[STATED GOAL]
Rewrite the listing below, changing "sidebar" to "side panel" wherever it occurs and leaving everything else unchanged.

***** ENTRIES PROVIDED

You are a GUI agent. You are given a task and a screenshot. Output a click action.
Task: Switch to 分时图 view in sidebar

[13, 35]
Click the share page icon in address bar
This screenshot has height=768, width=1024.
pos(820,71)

**********

[RESPONSE TO THE TASK]
You are a GUI agent. You are given a task and a screenshot. Output a click action.
Task: Switch to 分时图 view in side panel

[13, 35]
Click the share page icon in address bar
This screenshot has height=768, width=1024.
pos(820,71)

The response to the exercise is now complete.